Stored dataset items

┏━━

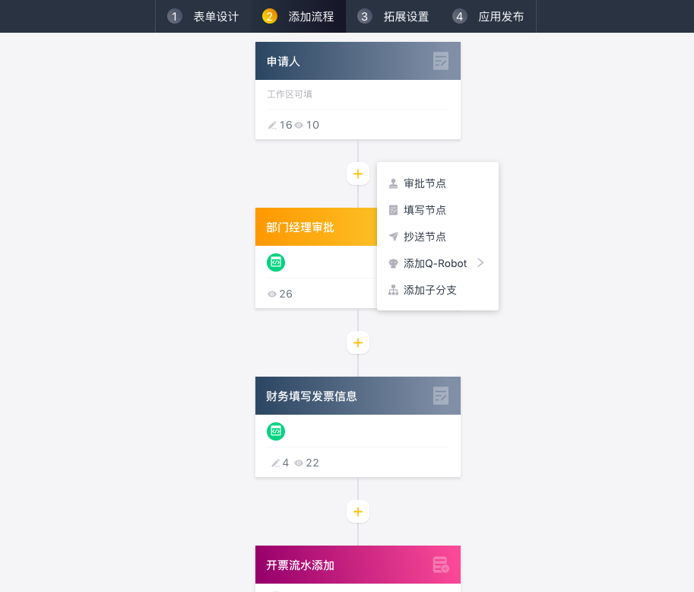This screenshot has width=694, height=592.
Task: Click the add-data icon on 开票流水添加 node
Action: click(x=441, y=565)
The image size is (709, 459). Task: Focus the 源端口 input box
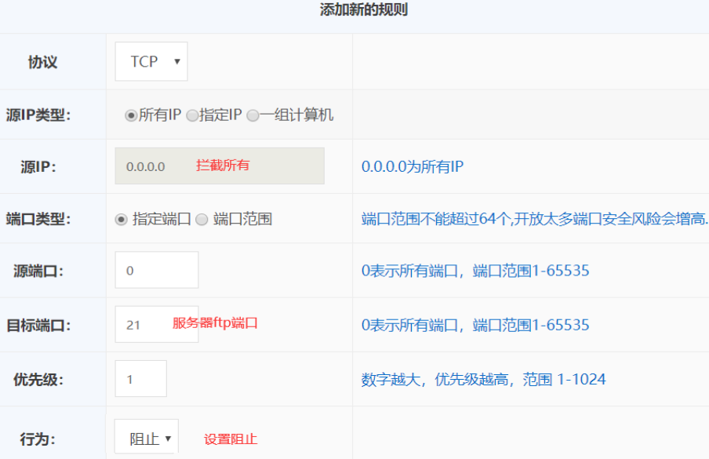[x=156, y=271]
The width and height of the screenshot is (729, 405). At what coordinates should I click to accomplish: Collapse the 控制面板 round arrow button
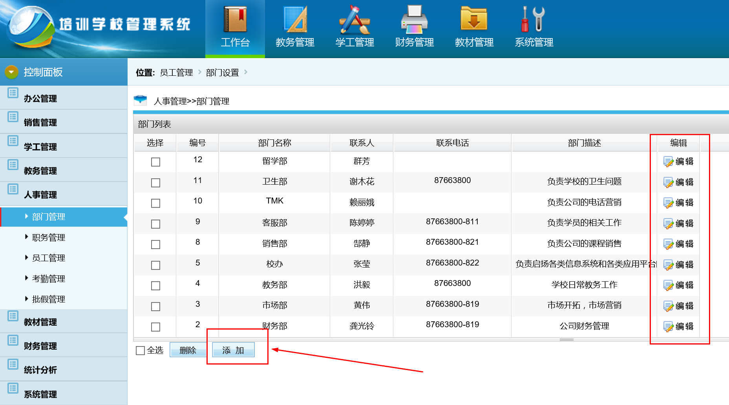[11, 72]
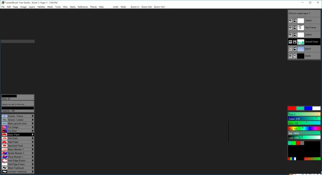Toggle visibility of the Ground Cover layer
The width and height of the screenshot is (322, 175).
click(x=290, y=42)
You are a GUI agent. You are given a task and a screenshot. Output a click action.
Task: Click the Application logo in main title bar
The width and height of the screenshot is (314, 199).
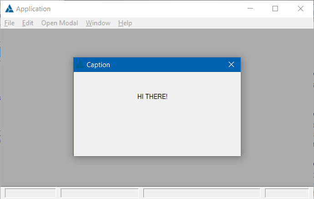click(x=9, y=9)
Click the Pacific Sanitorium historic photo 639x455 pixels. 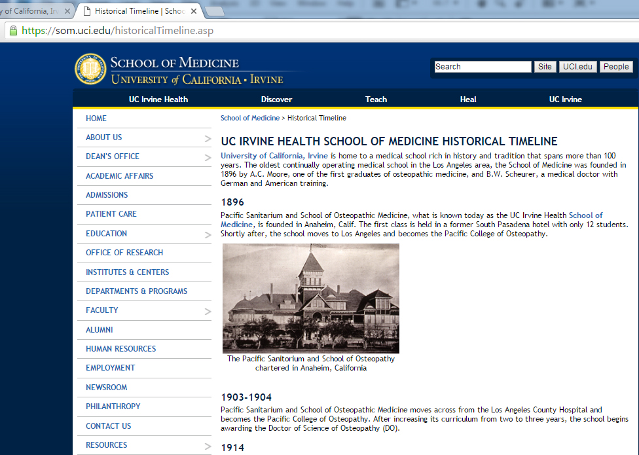pos(311,299)
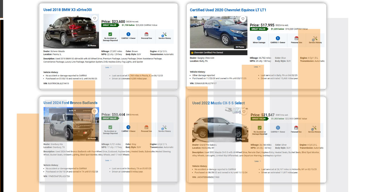Image resolution: width=365 pixels, height=192 pixels.
Task: Click the 33 Photos thumbnail on Mazda CX-5
Action: [x=241, y=139]
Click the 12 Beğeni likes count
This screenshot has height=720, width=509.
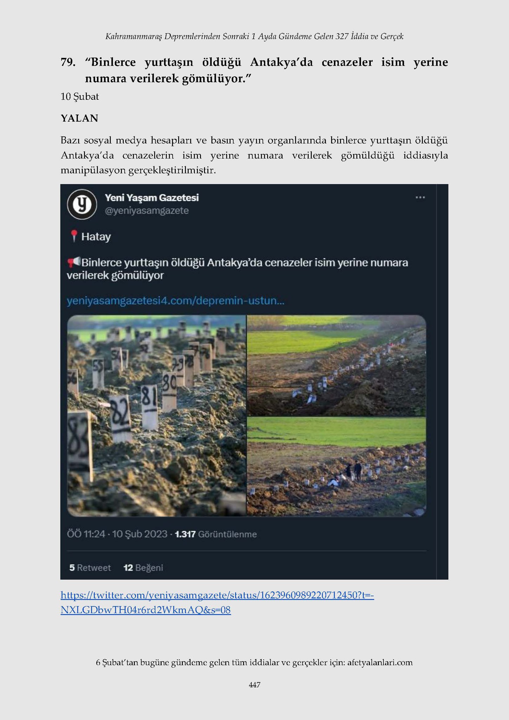coord(143,568)
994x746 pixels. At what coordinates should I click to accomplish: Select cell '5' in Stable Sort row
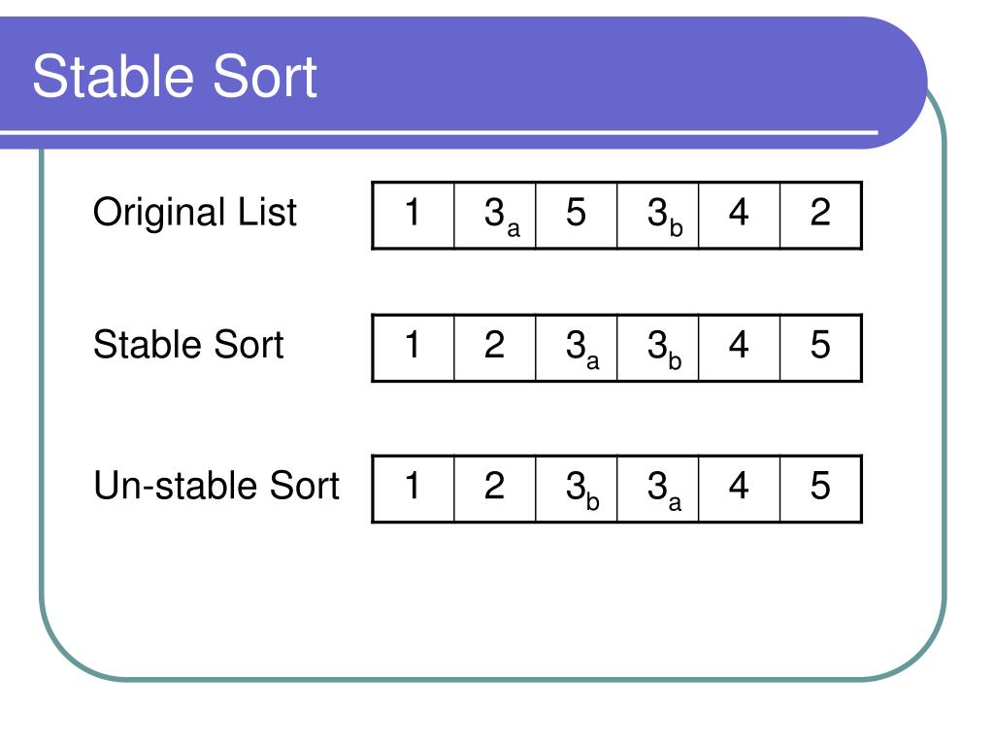coord(820,348)
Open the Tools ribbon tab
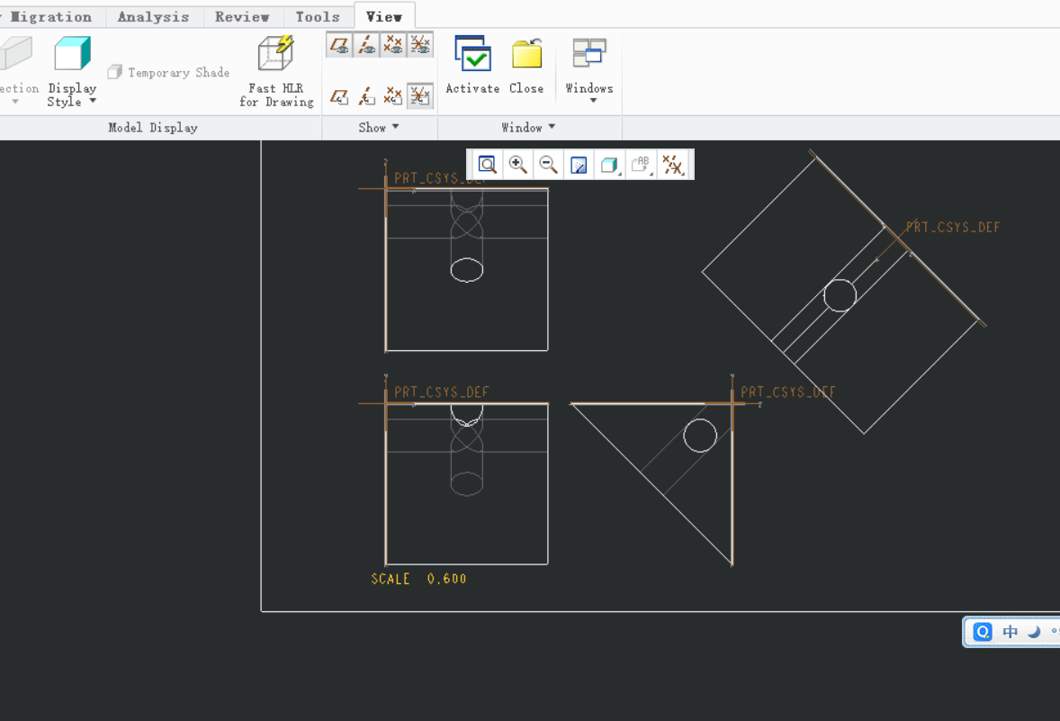Image resolution: width=1060 pixels, height=721 pixels. (318, 17)
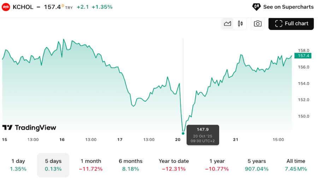Choose Year to date range
The width and height of the screenshot is (318, 180).
174,165
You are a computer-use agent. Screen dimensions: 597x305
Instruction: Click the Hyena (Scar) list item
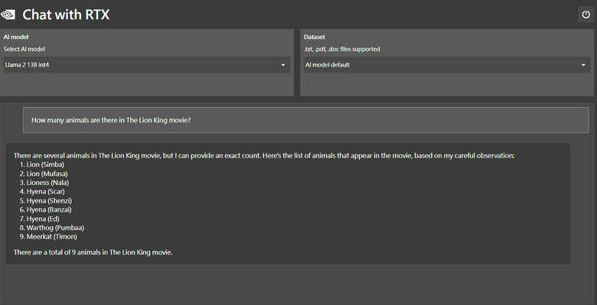pos(42,192)
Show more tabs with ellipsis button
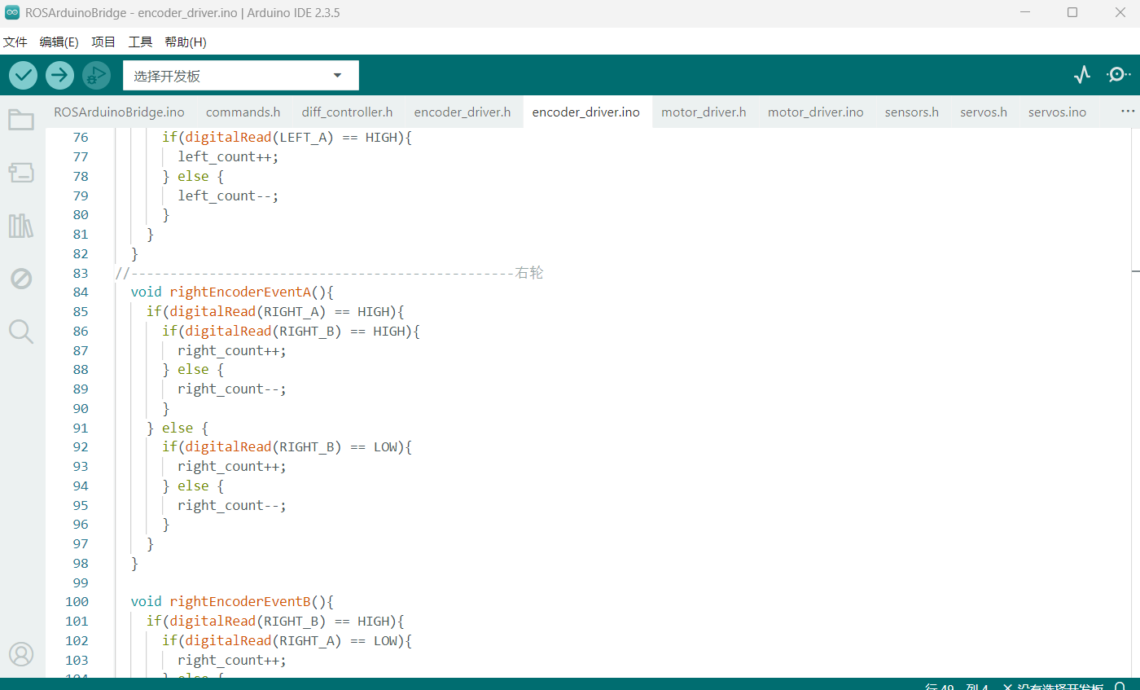Viewport: 1140px width, 690px height. 1128,112
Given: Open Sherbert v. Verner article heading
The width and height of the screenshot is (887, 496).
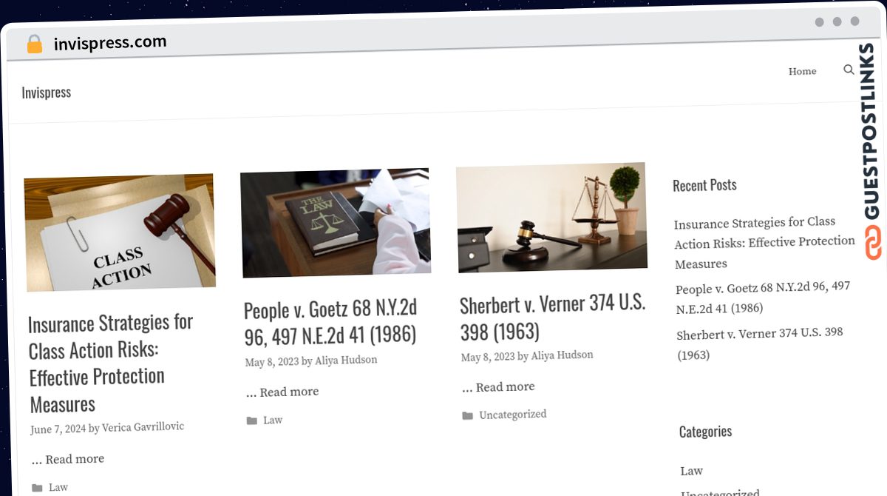Looking at the screenshot, I should click(553, 316).
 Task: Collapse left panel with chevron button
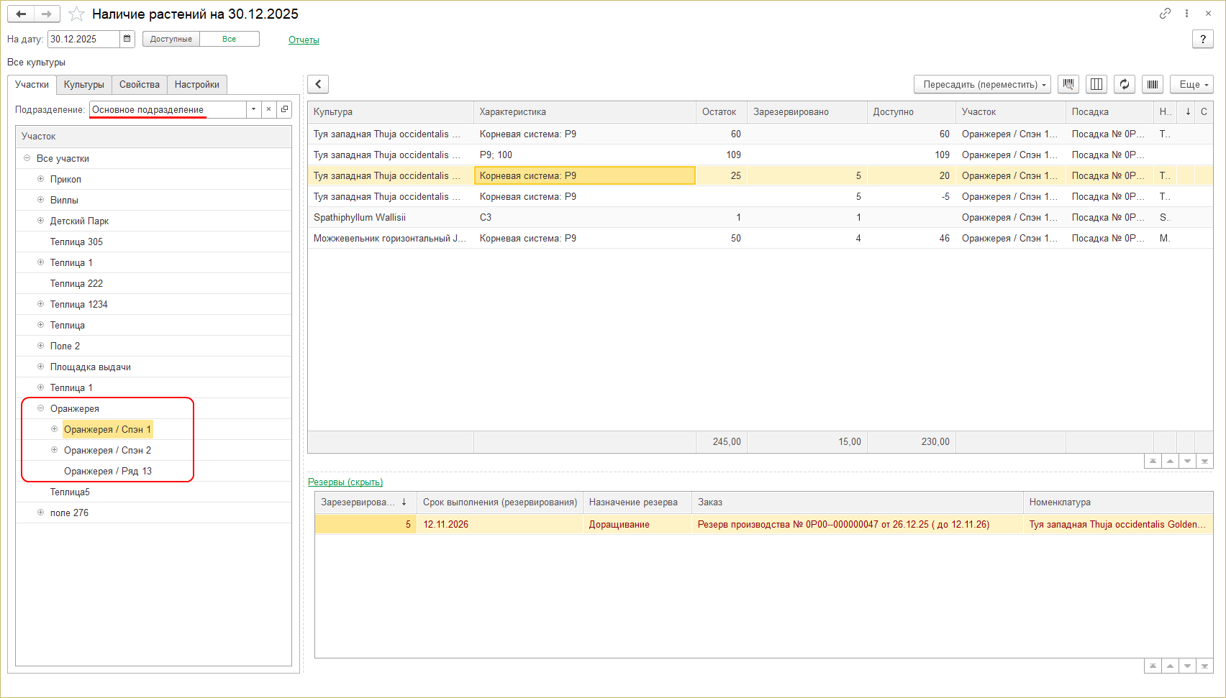click(318, 84)
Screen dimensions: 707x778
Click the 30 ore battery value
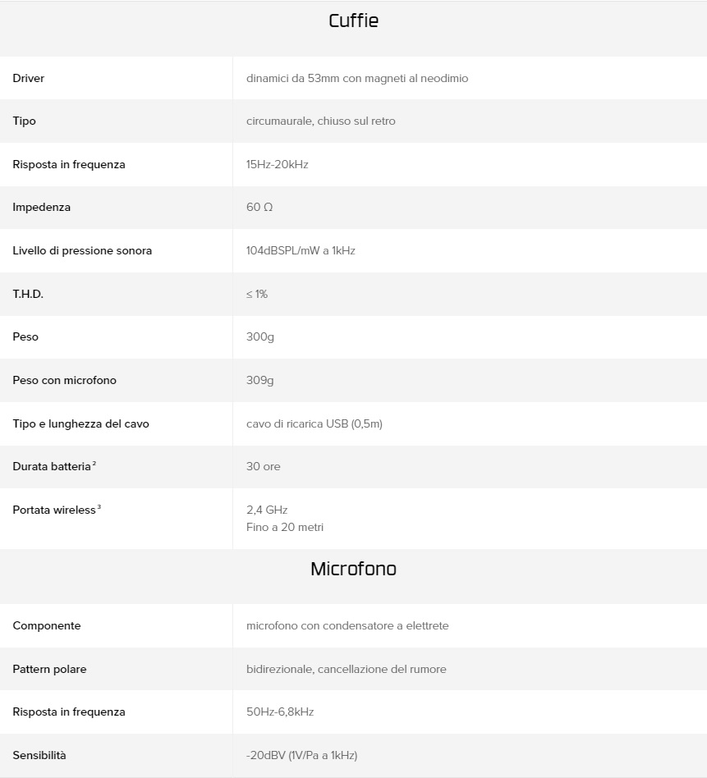pos(263,467)
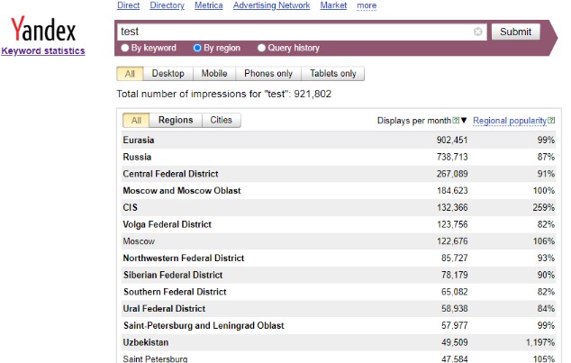Switch to the Desktop device tab

[168, 74]
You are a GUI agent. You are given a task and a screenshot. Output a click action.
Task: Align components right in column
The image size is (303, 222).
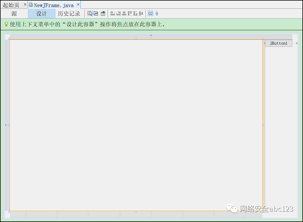coord(118,13)
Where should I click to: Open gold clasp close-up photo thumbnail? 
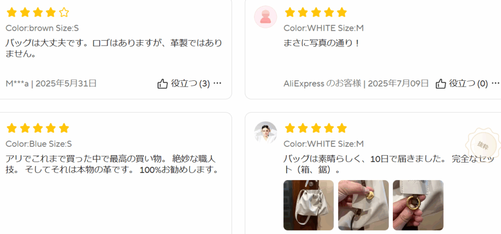coord(364,205)
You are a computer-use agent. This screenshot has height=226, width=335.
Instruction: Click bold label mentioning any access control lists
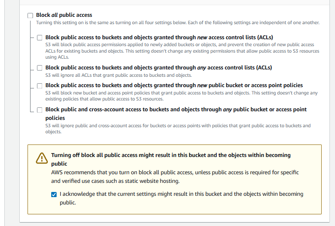click(x=158, y=68)

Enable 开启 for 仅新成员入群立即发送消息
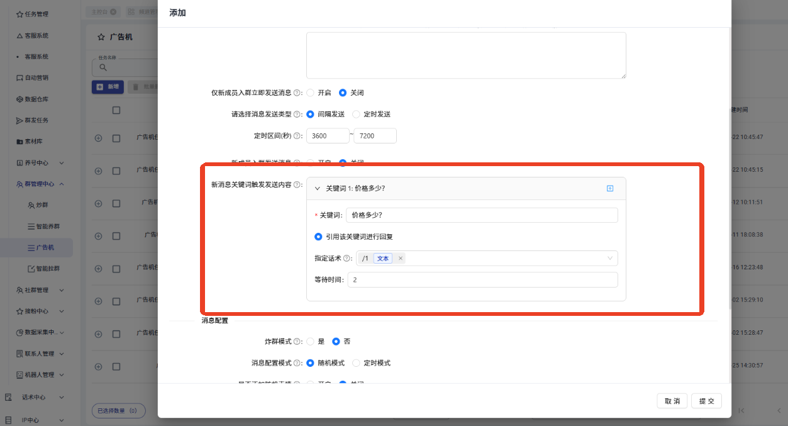click(310, 92)
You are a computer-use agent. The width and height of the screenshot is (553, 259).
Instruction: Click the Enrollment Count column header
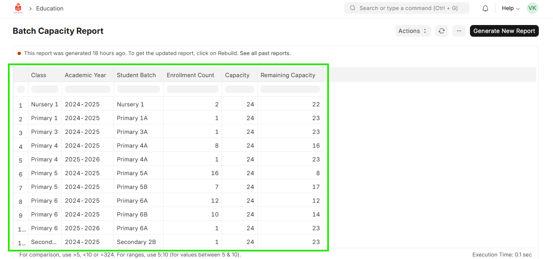[x=190, y=75]
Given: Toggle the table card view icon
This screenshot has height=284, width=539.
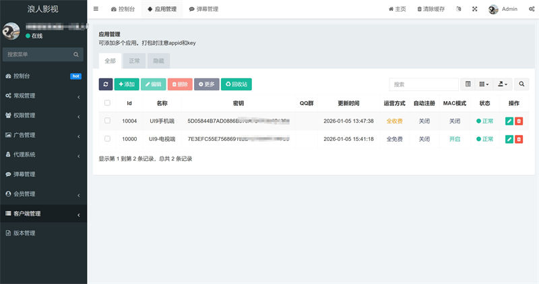Looking at the screenshot, I should (x=468, y=84).
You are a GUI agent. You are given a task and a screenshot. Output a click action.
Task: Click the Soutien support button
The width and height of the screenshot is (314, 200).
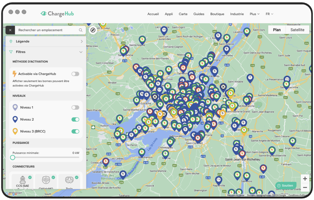[x=286, y=185]
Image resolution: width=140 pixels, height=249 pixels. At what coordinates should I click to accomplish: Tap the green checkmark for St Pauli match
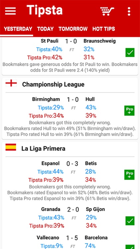(130, 52)
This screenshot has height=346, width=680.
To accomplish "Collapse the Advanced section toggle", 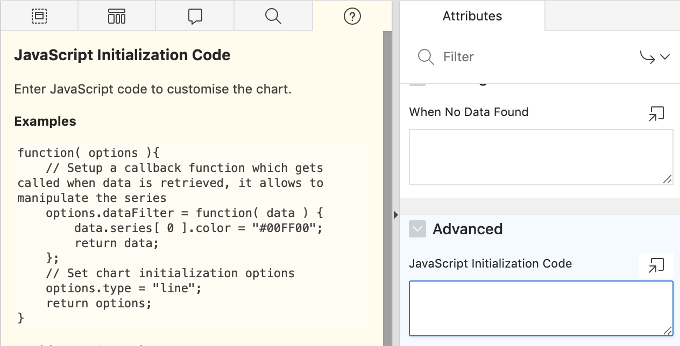I will [417, 229].
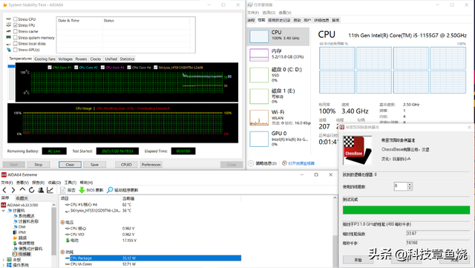Viewport: 475px width, 268px height.
Task: Switch to the Cooling Fans tab
Action: [x=45, y=59]
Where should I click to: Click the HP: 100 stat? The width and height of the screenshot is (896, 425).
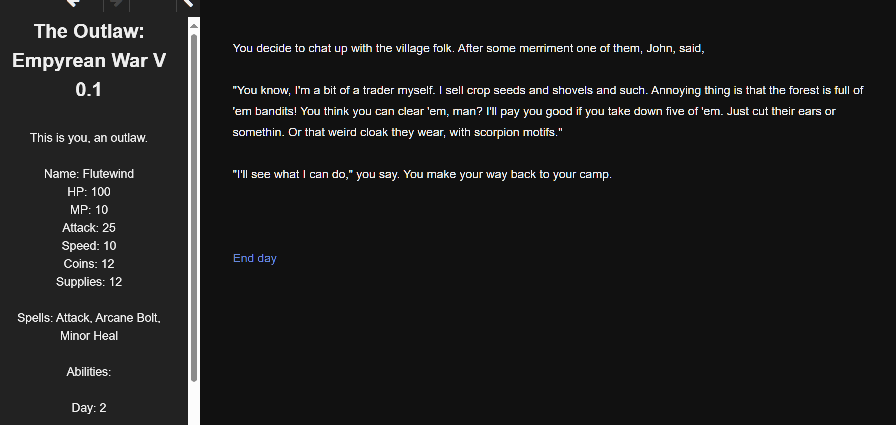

┗━━

ABOUT THIS EXERCISE: Search the entries above for lines holding the string "dimensions", then report only how many there are.

SOLUTION TO THIS PROBLEM: 2